----- Entries supplied

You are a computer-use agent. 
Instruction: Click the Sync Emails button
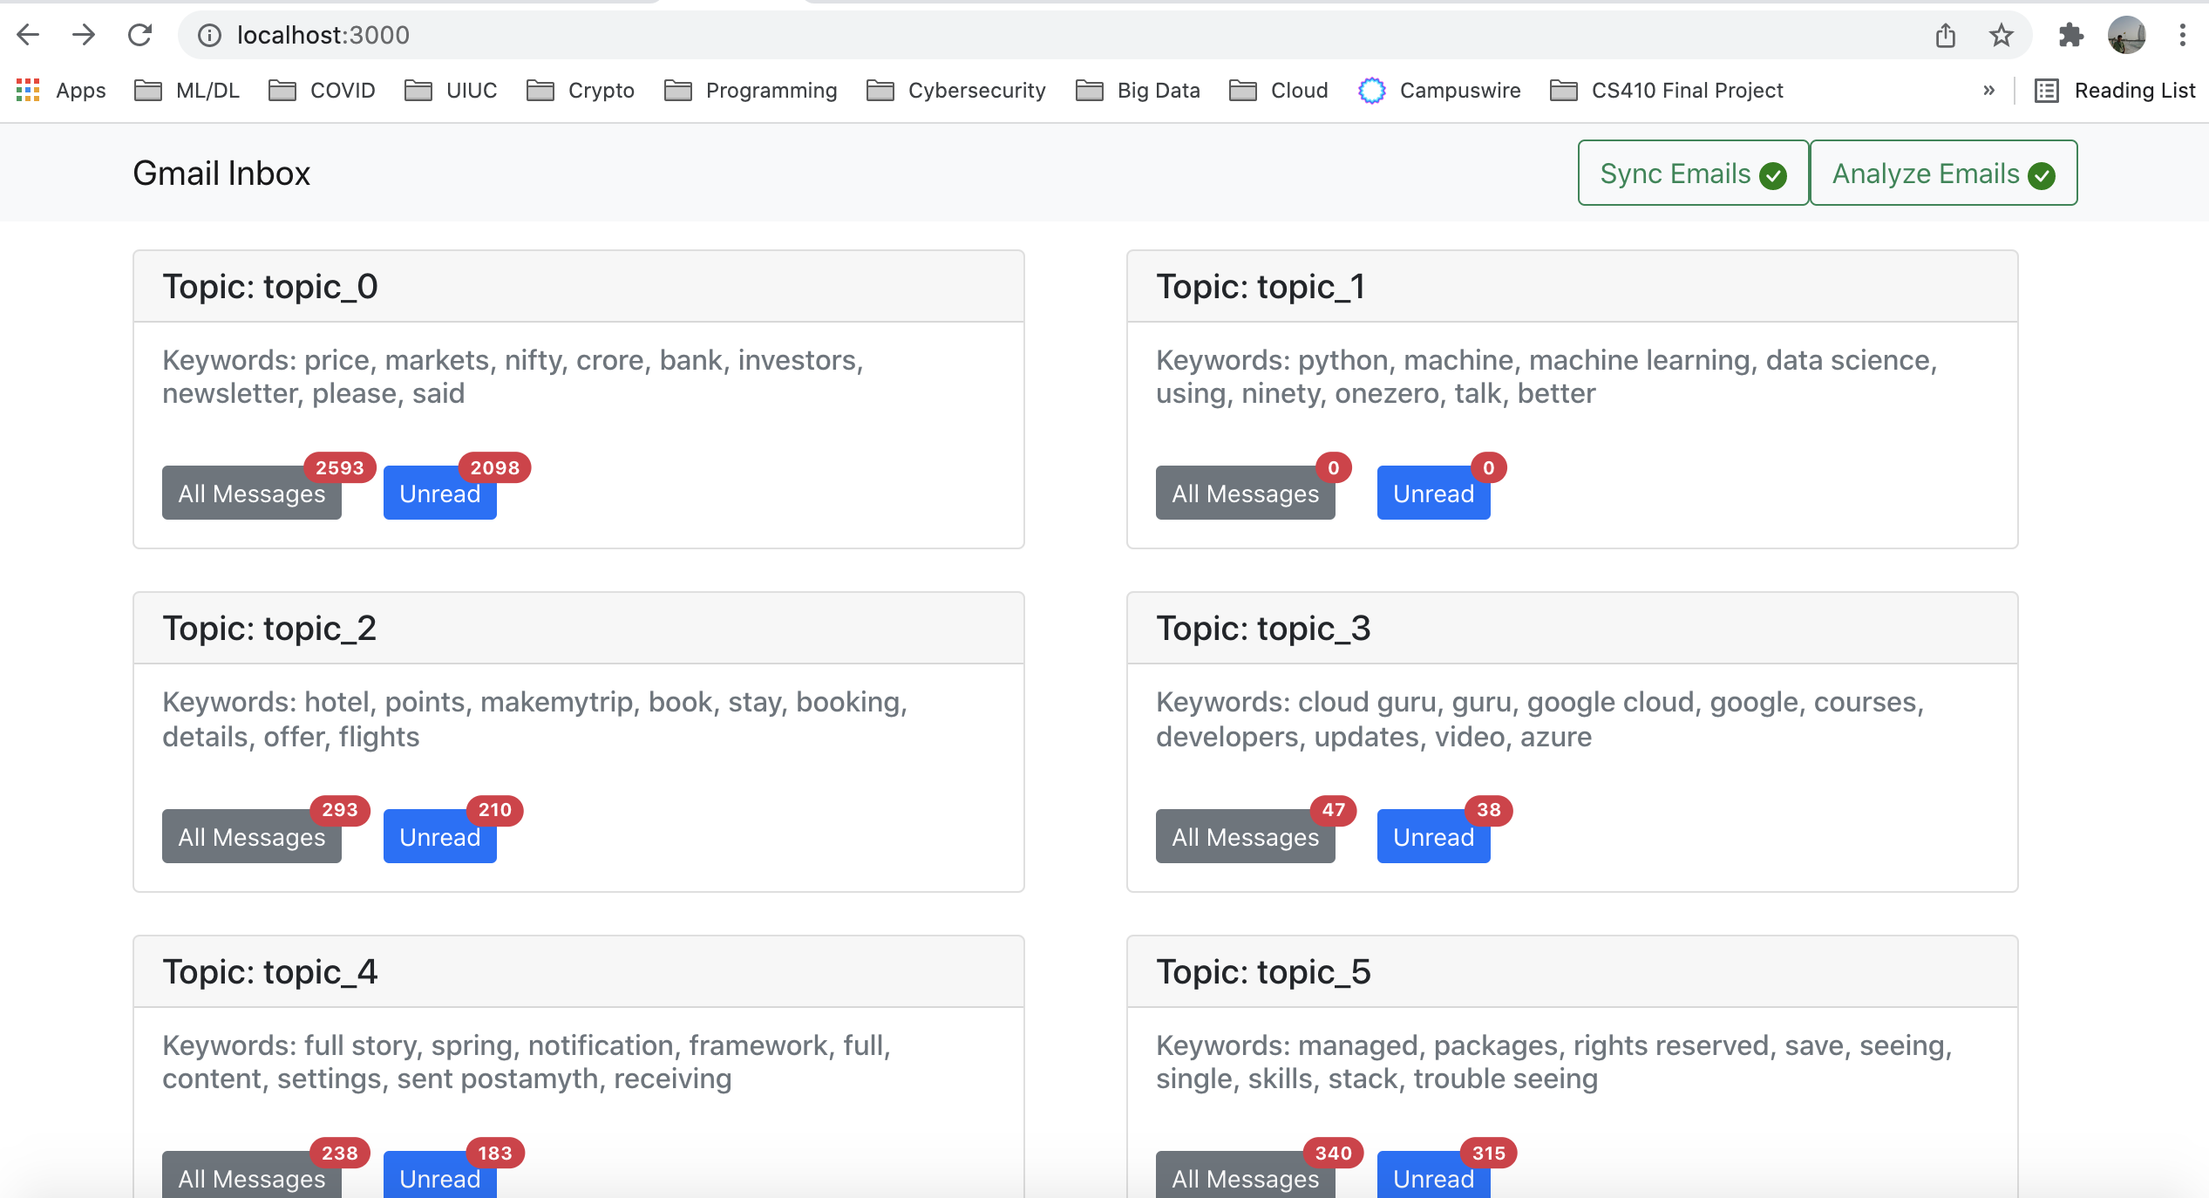click(x=1692, y=174)
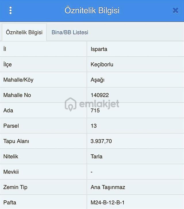Click the Nitelik value Tarla
184x209 pixels.
tap(97, 157)
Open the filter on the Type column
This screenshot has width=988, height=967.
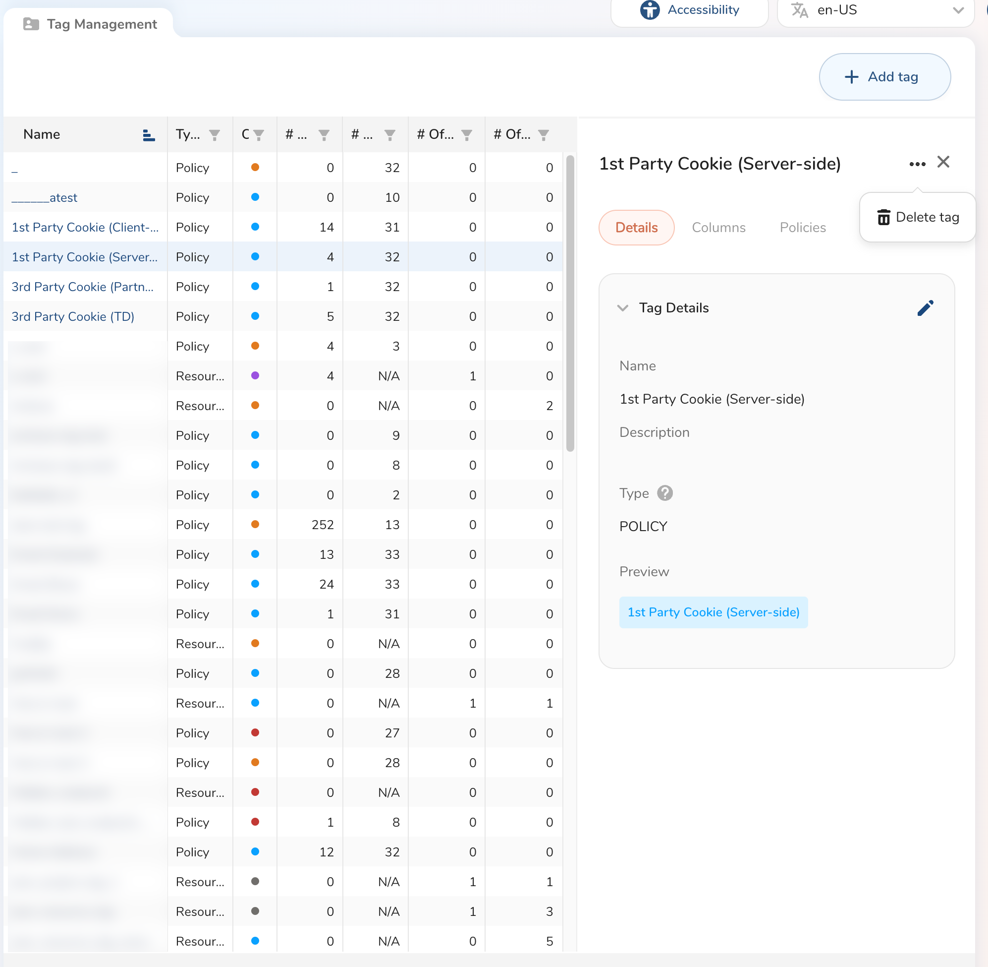pyautogui.click(x=215, y=135)
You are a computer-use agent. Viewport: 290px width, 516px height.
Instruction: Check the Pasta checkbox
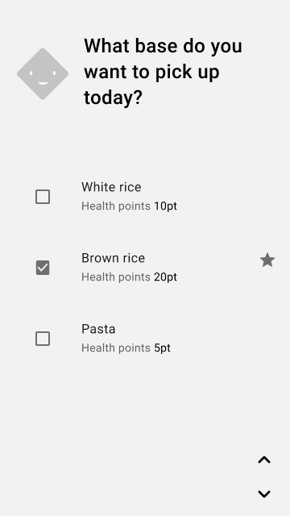(43, 339)
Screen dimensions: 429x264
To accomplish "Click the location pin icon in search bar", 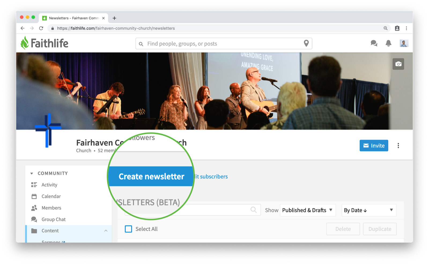I will coord(306,43).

----------

● Stated goal: Lay out everything from the start of the data down through the line containing "pyautogui.click(x=215, y=135)" as a Markdown table with the columns Number and Entry, one row per line, skipping blank lines. Leave the pictures out.

● Expected output:
| Number | Entry |
|---|---|
| 1 | You are a computer-use agent.  |
| 2 | Instruction: Click the Sync Emails button |
| 3 | click(x=1692, y=174) |
| 4 | Click the Nitelik value Tarla |
| 5 | 184x209 pixels. |
| 6 | tap(97, 157) |
| 7 | Open the filter on the Type column |
| 8 | This screenshot has width=988, height=967. |
| 9 | pyautogui.click(x=215, y=135) |